READING TEXT:
# Dennis Rodman is in trouble



## Old Hipster (Jan 24, 2014)

Read on Leon

Just this part explains alot of the problem.

Rodman, who checked into rehab last week to combat his alcoholism, is under investigation by the U.S. Treasury Department for allegedly presenting Kim with more than $10,000 in luxury gifts during his most recent trip to Pyongyang, according to The Daily Beast.


http://msn.foxsports.com/buzzer/sto...-000-in-gifts-to-north-korean-dictator-012414


----------



## Vivjen (Jan 24, 2014)




----------



## Gracie (Jan 24, 2014)

That guy is a fruitloop. Even when sober.


----------



## SeaBreeze (Jan 24, 2014)

I'm still scratchin' my head over that whole relationship.  Don't know much about Rodman other than his appearance here and there, did see him on that old Dr. Drew celebrity rehab show...he seemed to have a lot more issues other than drinking/drugs.

INFORMATION PROVIDED:

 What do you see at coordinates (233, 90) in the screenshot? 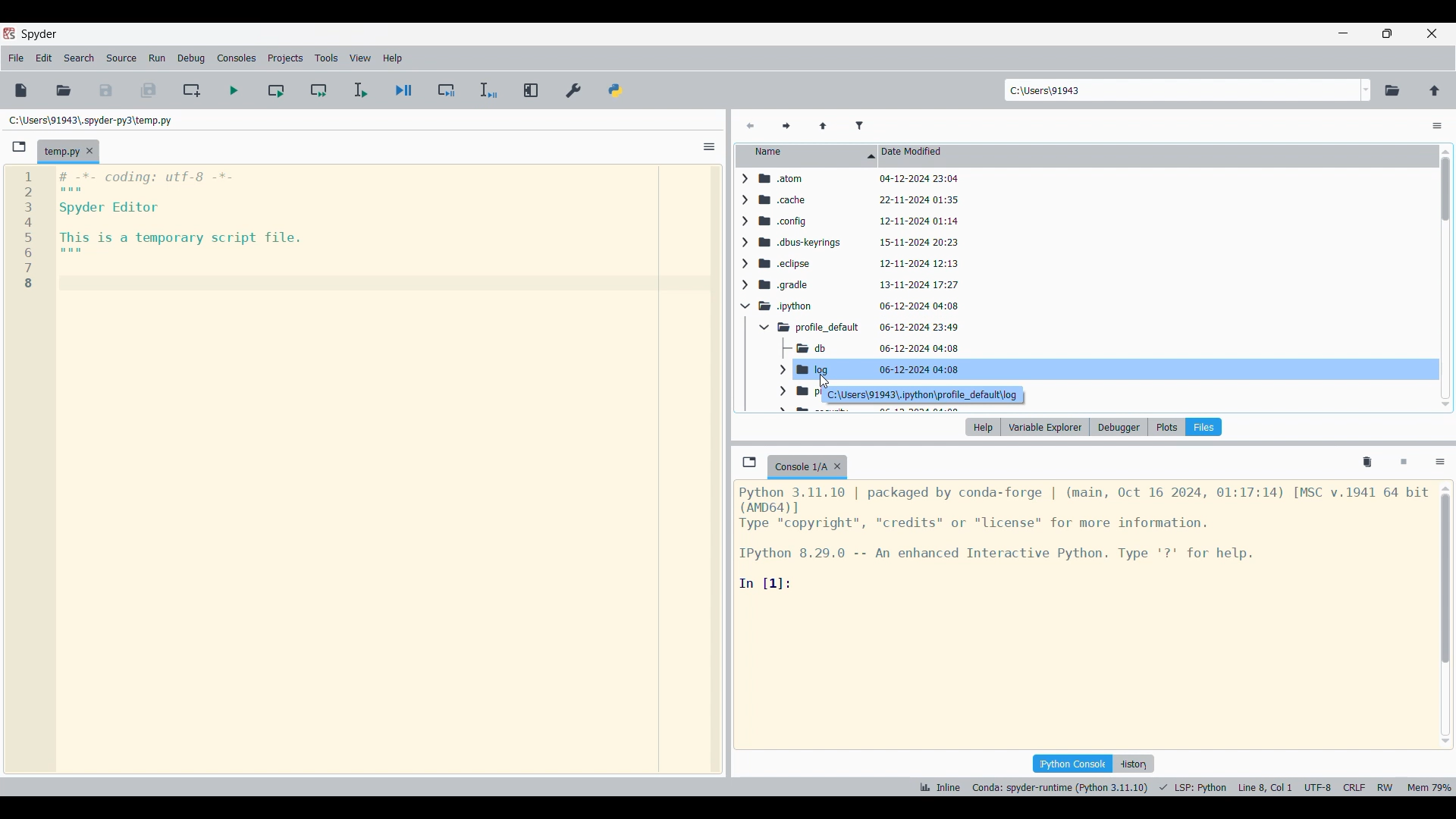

WRITTEN INSTRUCTION 1:
In the Dennis Rodman thread, which government department is investigating Rodman over gifts to Kim?
WRITTEN INSTRUCTION 2:
Carry on the Dennis Rodman thread after its last post.
The lines above are separate from the Dennis Rodman thread.

WRITTEN REPLY 1:
The U.S. Treasury Department.

WRITTEN REPLY 2:
----------



## SifuPhil (Jan 24, 2014)

Wow.

Hey, maybe he's a civilian spy for the CIA, and this is just part of his cover - or an extraction method, when they declare him PNG. 

...

Naw, Fran is right - he's a fruitloop.


----------



## Old Hipster (Jan 24, 2014)

SifuPhil said:


> Wow.
> 
> Hey, maybe he's a civilian spy for the CIA, and this is just part of his cover - or an extraction method, when they declare him PNG.
> 
> ...


Phil, now you are going to have one of the alphabets nosin' around here, a bot is going to pick up what you typed.


----------



## SifuPhil (Jan 24, 2014)

Old Hipster said:


> Phil, now you are going to have one of the alphabets nosin' around here, a bot is going to pick up what you typed. View attachment 4602



Oh, yeah, I guess I should explain - 

"PNG" = "Psycho-Nut Guy"


----------



## Vivjen (Jan 25, 2014)

SifuPhil said:


> Oh, yeah, I guess I should explain -
> 
> "PNG" = "Psycho-Nut Guy"


 
I thought you meant persons non grata, and you were going to send him back to North Korea!


----------



## SifuPhil (Jan 25, 2014)

Vivjen said:


> I thought you meant persons non grata, and you were going to send him back to North Korea!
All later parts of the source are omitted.